東京都知事選で田母神氏が一定数の支持を集めたこと、特に20代の24%がいわゆる極右勢力に位置づけられる田母神氏の支持に回ったことは、ある意味、舛添氏の当選よりもサプライズだった(朝日新聞出口調査)。ただ、20代の4人に1人が田母神氏を支持していると読み取るのは飛躍である。投票率が過去三番目に低い46%まで下がったため、極右に位置する田母神氏の得票割合が押し上げられたと考えられるからだ。政治的な思想を持つ熱心な人達は投票に行くが、無党派層は行かない。逆にいえば、投票率がもう少し上がっていれば(つまり中道寄りの人が参加すれば)、田母神氏の得票割合は減っていただろう(ただし、最後に述べるように、中道政党が普通の人の受け皿として機能しているという前提である)。
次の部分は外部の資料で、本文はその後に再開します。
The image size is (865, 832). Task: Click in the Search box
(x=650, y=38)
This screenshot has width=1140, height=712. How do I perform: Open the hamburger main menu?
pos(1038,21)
客観的には、今回の都知事選挙は政策争点が見えない、分かりにくい、パッとしない、投票意欲の湧かない選挙だった。しかも20年振りの歴史的な大雪である。こうした悪条件の中でも投票に行こうという人は、政治に関わる組織に属する人、自分なりの政治的な思想を持った人に限定される。その中でも田母神陣営は一部の若者に訴求するところがあったのだろう。
米国では降水量が1インチ(約25mm)増すごとに投票率が1%低下し、共和党が少しだけ有利になるという研究結果がある[1]。宗教的な基盤を持つ共和党は民主党よりも熱心な政党支持者が多いので,雨が降ってもめげずに共和党を応援しに投票に行く。だが、民主党は無党派層が多く、忠誠心は共和党よりも高くないため、天候が悪いと投票意欲を失いやすい。一方で,日本の過去の衆議院選挙分析では、雨が降ると投票率が2.5%下がるとする研究結果があるため[2],今回の大雪の場合の影響はより大きかったといえる。(もちろん、天候だけで投票率が左右されるわけではない。スウェーデンの調査事例からは投票所が近いなど投票しやすい環境整備があればさほど影響はしないという結果が出ている)。
欧州では、ポピュリストが存在感を示す選挙に欧州議会選挙がある。本当は加盟国の規制だけでなく経済政策のあり方まで左右する重要な立法機関の選挙であるにも関わらず、多くの国民は欧州議会選挙に関心を持っていない。EUレベルの政策論争ではなく、あくまで自国政府の進捗を評価するための「中間選挙」になっている。そのため、2009年の欧州議会選挙の投票率は史上最も低い43%まで低下しており、中道政党よりも急進的な政党が勝ちやすい状況にある。今年の5月に実施される欧州議会選挙では、極右政党が躍進すると予想されている。(特に左派)中道政党は、より多くの人が投票すれば、自分らの得票率が伸びるとして、投票率向上のキャンペーンを展開している。なお、これまで欧州議会選挙は6月の初めに実施されていたが、加盟国の特別休日と重なっていたことから2014年の選挙より5月後半に変更した(5月23-25日)。この日程変更により、議会選挙の投票率の上昇が期待されている。
日本の極左および極右の台頭の動きは、ただでさえ不安定な政治システムをさらに不安定にする、危険な兆候といえよう。欧州の事例からは投票率の上昇が極右勢力の台頭を抑える可能性が見いだせるが、それは確固とした中道政党の存在を前提としている。中道政党が受け皿として存在しなければ、投票率の上昇はそのまま急進的な政治勢力に飲み込まれる。特に欧州の極右政党は、経済的弱者に訴求力を持っているといわれるが、これは日本でも同様である。本来は中道左派政党が解決策を提示して貧困層を取り込むのだが、日本ではそこに訴求する勢力は共産党しかない。中間層がどんどん浸食される中で、現実的な対抗策を打ち出せる中道左派がいない。現実路線の中道左派政党が作れるかどうかが今後のカギである。